Come si avvia e come si coltiva una marcita, dal punto di vista agronomico?
Il cosiddetto prato marcitoio o marcita s’impianta sistemando il terreno a “doppia ala”, per permettere il flusso continuo delle acque, normalmente dopo la raccolta del mais o del riso, quindi in autunno. Alla semina si procede in primavera in genere con avena, loietto e trifoglio ladino oppure con altri miscugli: l’inerbimento spontaneo provvederà poi a completare la flora del prato (vedi lavoro Mannerucci). Si perfezionano la rete dei canali adacquatori e la sistemazione del terreno per almeno due anni: solo al terzo anno dall’impianto in autunno ha inizio la sommersione invernale, con turni di adacquature, fino a raggiungere lo scorrimento continuo invernale. Sempre in autunno si eseguiranno i lavori di manutenzione della marcita cioè rullature, sistemazione superficiale delle “ali”, eventuale concimazione con sali azotati. L’irrigazione viene sospesa per 8-12 giorni ( periodo di asciutta) per i periodici sfalci che possono essere fino a 8-9 per anno nei casi migliori ma sempre almeno 4-5 nel periodo invernale. Si ottengono circa 500 quintali di erba, utilizzati per l’alimentazione invernale dei bovini da latte e 140-150 quintali di fieno. Dal governo dell’acqua, dallo spurgo dei fossi, dai riattamenti delle “ali” dipende la buona resa della marcita….si può ora comprendere la difficoltà del mantenimento di questa pratica colturale (Da Coltivazioni erbacee di A.Grimaldi – Ed.Agricole Bologna).
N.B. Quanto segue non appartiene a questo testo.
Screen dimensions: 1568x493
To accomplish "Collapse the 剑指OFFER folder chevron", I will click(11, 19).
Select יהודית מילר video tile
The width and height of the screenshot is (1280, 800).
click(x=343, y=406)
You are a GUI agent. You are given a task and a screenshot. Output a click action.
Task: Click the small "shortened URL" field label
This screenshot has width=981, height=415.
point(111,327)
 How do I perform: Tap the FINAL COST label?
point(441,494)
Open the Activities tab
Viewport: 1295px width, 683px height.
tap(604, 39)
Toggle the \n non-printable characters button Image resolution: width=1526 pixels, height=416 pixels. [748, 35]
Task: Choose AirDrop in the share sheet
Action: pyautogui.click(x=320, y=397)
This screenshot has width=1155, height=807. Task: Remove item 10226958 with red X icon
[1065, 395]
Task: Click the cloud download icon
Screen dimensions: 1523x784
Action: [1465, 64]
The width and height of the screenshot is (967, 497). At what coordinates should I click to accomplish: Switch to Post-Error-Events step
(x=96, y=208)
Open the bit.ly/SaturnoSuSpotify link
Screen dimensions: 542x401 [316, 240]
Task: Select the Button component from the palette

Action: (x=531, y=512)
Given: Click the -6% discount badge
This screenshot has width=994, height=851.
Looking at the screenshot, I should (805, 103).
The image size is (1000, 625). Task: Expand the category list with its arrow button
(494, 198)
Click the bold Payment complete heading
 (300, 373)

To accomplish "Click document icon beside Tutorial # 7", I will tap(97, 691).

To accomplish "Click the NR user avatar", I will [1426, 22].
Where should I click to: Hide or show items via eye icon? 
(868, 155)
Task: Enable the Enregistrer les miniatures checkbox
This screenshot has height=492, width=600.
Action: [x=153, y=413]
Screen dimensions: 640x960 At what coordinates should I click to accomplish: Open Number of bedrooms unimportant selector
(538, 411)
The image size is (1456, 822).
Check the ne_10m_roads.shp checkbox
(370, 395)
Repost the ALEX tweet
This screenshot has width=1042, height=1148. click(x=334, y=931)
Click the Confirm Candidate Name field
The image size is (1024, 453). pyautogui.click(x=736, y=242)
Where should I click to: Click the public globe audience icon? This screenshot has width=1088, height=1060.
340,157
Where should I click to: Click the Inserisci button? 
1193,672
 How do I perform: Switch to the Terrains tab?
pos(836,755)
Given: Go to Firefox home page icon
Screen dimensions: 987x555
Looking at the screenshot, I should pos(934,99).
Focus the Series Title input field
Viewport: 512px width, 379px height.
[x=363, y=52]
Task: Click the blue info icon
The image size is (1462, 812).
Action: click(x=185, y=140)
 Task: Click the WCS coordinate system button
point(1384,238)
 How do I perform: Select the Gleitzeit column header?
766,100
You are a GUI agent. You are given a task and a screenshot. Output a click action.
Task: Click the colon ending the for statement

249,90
Perché oggi le marcite sono quasi scomparse?
Oggi il significato agronomico della marcita e dell’erba ivi prodotta come alimento del bestiame bovino è scomparso perché sono cambiati i sistemi di alimentazione e quindi non c’è più interesse da parte degli agricoltori a mantenere le marcite, pratica colturale oltremodo faticosa da attuare, non potendo impiegare completamente i mezzi meccanici, dato il particolare assetto a “valli e dossi” tipico dei campi dedicati a questo tipo di coltivazione. Il Parco del Ticino, poiché le marcite oggi sono molto importanti per il loro valore storico-tradizionale, paesaggistico e faunistico, coordina ormai dagli anni Ottanta gli agricoltori allo scopo di mantenere circa 300 ettari di marcite come testimonianza di questa antica,tipica, coltura lombarda. A tale proposito esiste un ” Regolamento Mantenimento Marcite”. L’adozione di buone pratiche agronomiche (es. la rotazione agraria delle colture) nella conduzione dei terreni agricoli contribuisce alla conservazione di un livello di biodiversità quasi unico nella pianura padana e al mantenimento degli elementi tipici del paesaggio agrario della pianura di Lombardia: tra le altre buone pratiche attuate si possono ricordare la concimazione organica nel rispetto della Direttiva Nitrati (per quanto riguarda l’apporto di Azoto) la riduzione delle concimazioni chimiche e dei trattamenti antiparassitari, il mantenimento o la creazione di siepi, filari o boschetti (da Parcoticino.it).